I, also, plan on leaving soon ... it's just hard to move on after 1.3 years of exp. My plan is managed care as a Case Manager at an insurance company. I've been applying but not getting any call backs yet. Congrats on the CM position!

FYI.....Medicare/Medicaid are reimbursing healthcare costs based on patient outcomes AND satisfaction rates. I hate it too, but playing devil's advocate here.

You should get out of nursing. Clearly this is not the career for you and it has been less than 2 years. From your post it feels like the job is harder than you thought and now your whining. Case managers deal with much more issues related to family dynamics and managing patients with difficult needs. It does not sound like this is the job for you either.

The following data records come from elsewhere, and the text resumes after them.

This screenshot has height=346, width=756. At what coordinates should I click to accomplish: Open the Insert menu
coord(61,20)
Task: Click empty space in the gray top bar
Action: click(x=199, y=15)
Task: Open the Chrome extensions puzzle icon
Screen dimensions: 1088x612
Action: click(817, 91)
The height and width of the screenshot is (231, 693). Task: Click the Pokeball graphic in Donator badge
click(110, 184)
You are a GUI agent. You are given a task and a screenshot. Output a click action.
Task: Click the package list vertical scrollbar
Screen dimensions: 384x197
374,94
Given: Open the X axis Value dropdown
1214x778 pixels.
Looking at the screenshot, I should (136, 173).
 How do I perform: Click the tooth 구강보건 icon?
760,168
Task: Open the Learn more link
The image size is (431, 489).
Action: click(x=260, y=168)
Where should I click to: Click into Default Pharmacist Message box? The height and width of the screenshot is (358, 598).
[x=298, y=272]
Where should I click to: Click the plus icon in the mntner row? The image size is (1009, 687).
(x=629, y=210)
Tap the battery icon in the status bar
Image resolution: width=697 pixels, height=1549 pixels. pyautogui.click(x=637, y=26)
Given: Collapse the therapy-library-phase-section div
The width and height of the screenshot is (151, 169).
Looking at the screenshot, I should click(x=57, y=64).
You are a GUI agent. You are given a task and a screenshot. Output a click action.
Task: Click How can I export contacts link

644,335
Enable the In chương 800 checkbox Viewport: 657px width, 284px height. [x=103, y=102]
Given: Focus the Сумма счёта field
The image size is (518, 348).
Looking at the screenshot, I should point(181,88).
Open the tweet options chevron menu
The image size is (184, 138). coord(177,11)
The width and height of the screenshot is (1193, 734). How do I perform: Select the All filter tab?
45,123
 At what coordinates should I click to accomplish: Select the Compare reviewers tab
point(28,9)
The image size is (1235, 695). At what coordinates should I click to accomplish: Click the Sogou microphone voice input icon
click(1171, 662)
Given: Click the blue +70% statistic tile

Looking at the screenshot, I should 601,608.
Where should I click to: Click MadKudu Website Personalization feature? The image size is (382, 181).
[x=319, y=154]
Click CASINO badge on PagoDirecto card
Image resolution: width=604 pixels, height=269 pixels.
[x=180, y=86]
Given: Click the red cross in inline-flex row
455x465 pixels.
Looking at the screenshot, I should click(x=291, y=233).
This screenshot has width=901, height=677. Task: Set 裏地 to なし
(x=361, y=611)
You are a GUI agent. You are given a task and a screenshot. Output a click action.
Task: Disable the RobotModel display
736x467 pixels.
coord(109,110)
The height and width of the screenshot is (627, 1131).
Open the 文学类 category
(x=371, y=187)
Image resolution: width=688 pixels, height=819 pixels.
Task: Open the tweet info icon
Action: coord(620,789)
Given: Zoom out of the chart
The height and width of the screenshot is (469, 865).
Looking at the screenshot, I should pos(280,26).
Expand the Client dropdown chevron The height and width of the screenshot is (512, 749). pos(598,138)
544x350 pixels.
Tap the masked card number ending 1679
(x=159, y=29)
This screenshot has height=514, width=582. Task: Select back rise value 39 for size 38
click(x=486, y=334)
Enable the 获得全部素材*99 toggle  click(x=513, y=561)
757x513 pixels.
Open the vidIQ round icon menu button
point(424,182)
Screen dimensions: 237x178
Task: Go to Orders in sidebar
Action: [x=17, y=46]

The best hospital I've worked for was a Planetree hospital, Enloe Medical Center, in Chico, CA. I'm very sorry you've had a negative experience so far and seem to be experiencing burnout. It's not a good feeling. Hopefully you will find your niche.

Please post update in 1.5 years :no:

By your statement about taking care of people who don't take care of themselves I am thinking you made the wrong career choice. There is nothing wrong with that but maybe you need to head in another direction

Nursing in some settings is open 24 hours... Did you think it wouldn't involve weekends and holidays and off shifts? Yes, it is a pain esp when you are working holidays and other professions whine about working a Friday. Nursing is tough and stressful. Not everyone is cut out for it.

I love nursing. I've been caring for patients since 1998. I've been in long term care and acute care. I've done bedside nursing, charge, ER, ICU, Director of nursing, wound care, long term acute, etc. I love it all. Some is more challenging than others, but I love it just the same. I've given this vocation my blood, sweat and tears. It has given me a purpose. I find immense satisfaction in my purpose driven life! I will be doing this until I am no longer physically able. Until then, I'll be there, at the bedside, doing what I love.

Many possibilities in nursing. Have to find your niche. I am retired, but did see the staffing ratio changes start, and the increase of the importance of 'PT satisfaction surveys' by management/administrators. Still do not understand how management thinks they can improve these scores when they continue to increase that PT/ nurse ratio. Can not find any common sense in that at all!! It is a tough profession!! But still a very special one. We have to keep pushing for the needed improvements. Maybe focusing on how you can make a difference will help!